Other responsibilities include:
- Adherence to Health Information Management (HIM) Coding policies.
- Interprets and applies American Hospital Association (AHA) Official Coding Guidelines to articulate and support appropriate principal, secondary diagnoses and procedures. OP coding validates reason for visit and IP validates admit diagnosis.
- Adherence to Det Norske Veritas (DNV) and other third-party documentation guidelines in an effort to continually improve coding quality and accuracy.
- Responsibility for maintaining coding certification and knowledge referencing diagnosis and procedural coding classification system coding guidelines and regulatory changes.
- Contacts the appropriate department or physician for assistance in obtaining physician clarification of Diagnoses and procedures.
- Participates in performance improvement initiatives as assigned.
This position must consistently meet or exceed productivity and quality standards as defined by department Leadership.
The coder must have:
1. Knowledge of Anatomy and Physiology, Disease Pathology, and Medical Terminology.

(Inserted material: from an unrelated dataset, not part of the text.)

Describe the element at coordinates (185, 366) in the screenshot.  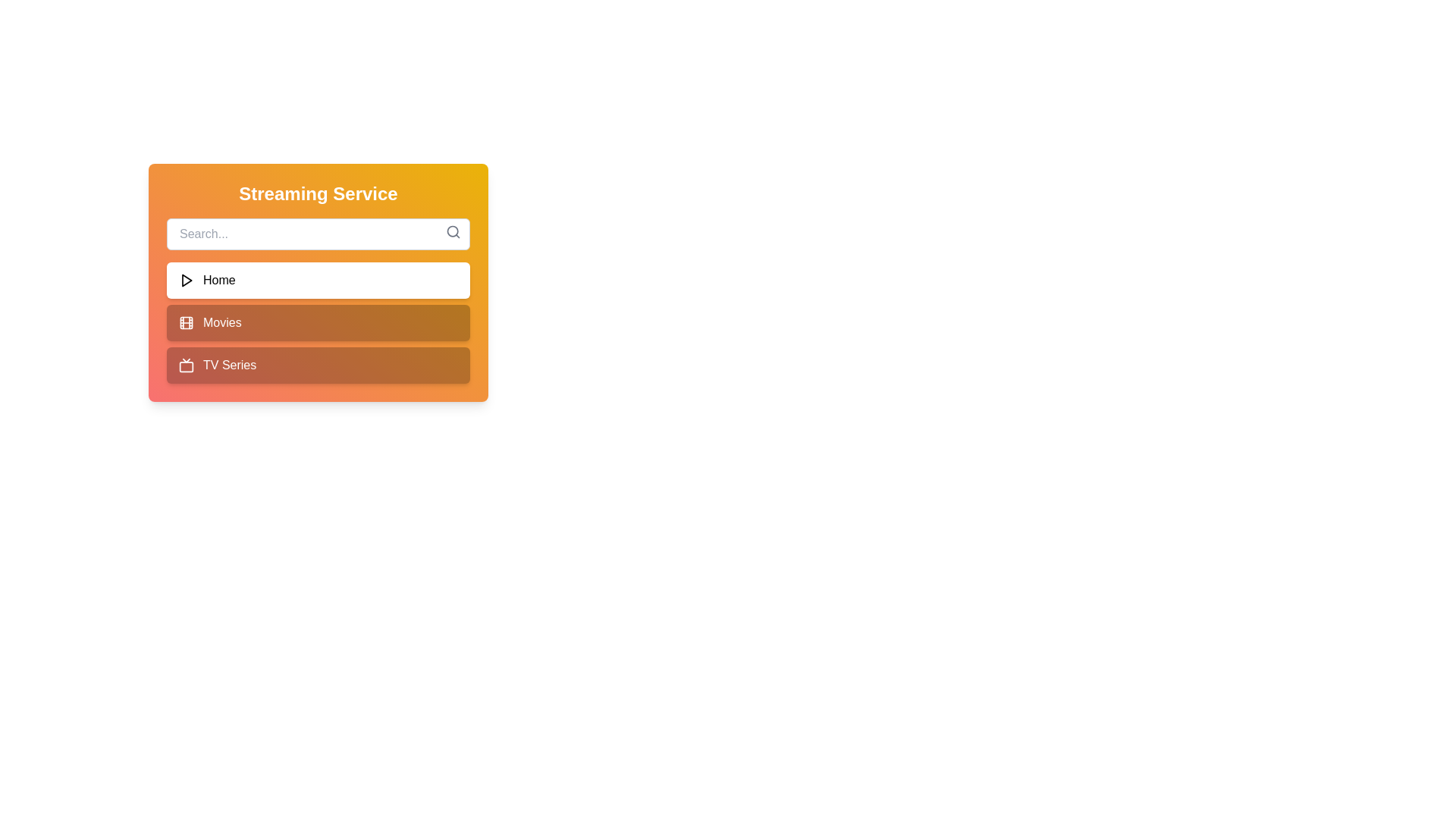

2. Knowledge of coding conventions and use of coding nomenclature consistent with CMS Official Guidelines for Coding and Reporting ICD-10-CM coding.
3. Accurate translation of written diagnostic descriptions to appropriately and accurately assign ICD-10-CM diagnostic codes to obtain optimal reimbursement from all payer types, including Medicare/Medicaid, and private insurance payers.

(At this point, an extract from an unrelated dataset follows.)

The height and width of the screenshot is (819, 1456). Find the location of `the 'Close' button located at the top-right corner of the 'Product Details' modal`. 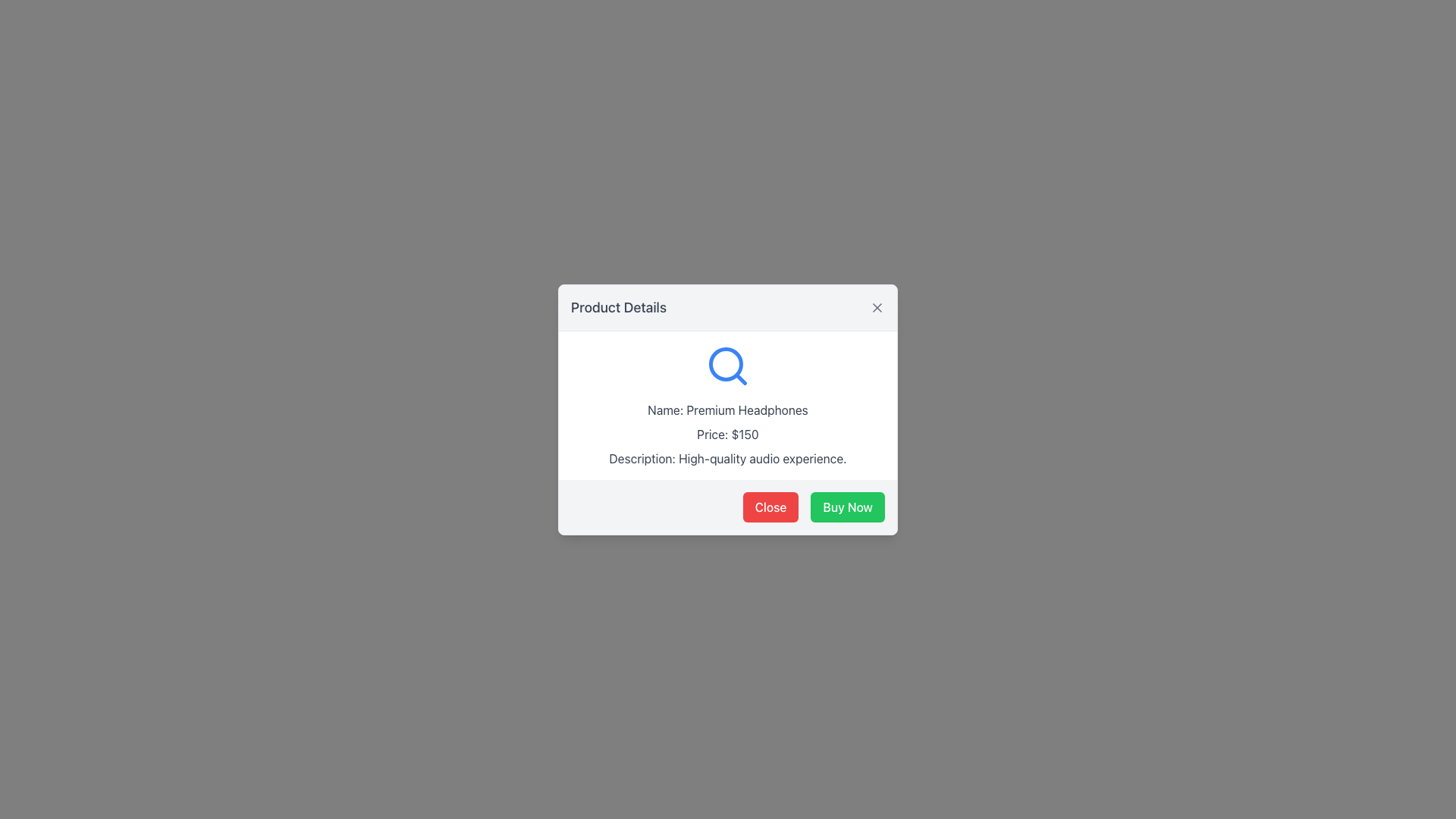

the 'Close' button located at the top-right corner of the 'Product Details' modal is located at coordinates (877, 307).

4. Accurate translation of written procedure descriptions to accurately assign ICD 10 PCS procedure codes for inpatient and CPT/HCPCs codes for outpatient accounts.
5. Ability to navigate the Electronic Medical Record to identify appropriate documentation for coding/billing in support of submitted department charges.
6. Knowledge of clinical content standards.
Education:
Required:
- Validation of coding certification, i.e., specialty focus such as ICD-10-CM coding, ICD-10-PCS, CPT coding, and billing practices from an accredited program.
Preferred:
- BS or AS degree in Health Information Management Administration or Health Information Technician from an accredited program.
Experience:
Required:
- Must demonstrate knowledge of coding to support this position.
- Ability to follow standard practices in coding and reimbursement.
- Demonstrate the knowledge of optimization of coding for reimbursement.
- Computer literate in a windows environment, also basic word processing skills, knowledge of MS Office and a basic graphics package.
- Possess excellent communication skills both written and oral.
- Demonstration of sound judgment and organizational ability.
- Ability and knowledge to maintain a quality and quantity standard in coding.
- Must have 4 years of coding experience in an acute care hospital.
Preferred:
- Level 1 Academic medical center experience
Position Requirement(s): License/Certification/Registration
Required:
- RHIT, RHIA, CCS, CPC, or CPC-H
Preferred:
- N/A
Department Position Summary:
The employee must be able to demonstrate the knowledge and skills necessary to optimally code inpatient or outpatient encounters (based on team assigned). The individual must demonstrate knowledge of the various payment schemes for inpatient encounters or outpatient encounters. The individual must demonstrate the ability to be flexible as to the type of encounter to be coded. The associate must demonstrate the ability to work in a self-directed team by taking and giving direction and sharing in the responsibility of the team.
The associate must display the ability to be self-motivated, be able to evaluate the scope of each day's work, and display time management skills to accomplish assigned work. Must be able to work effectively in a remote work capacity. The associate must provide management with annual/biannual proof of certification and complete annual/biannual required continuing education. The associate will perform any other tasks as assigned.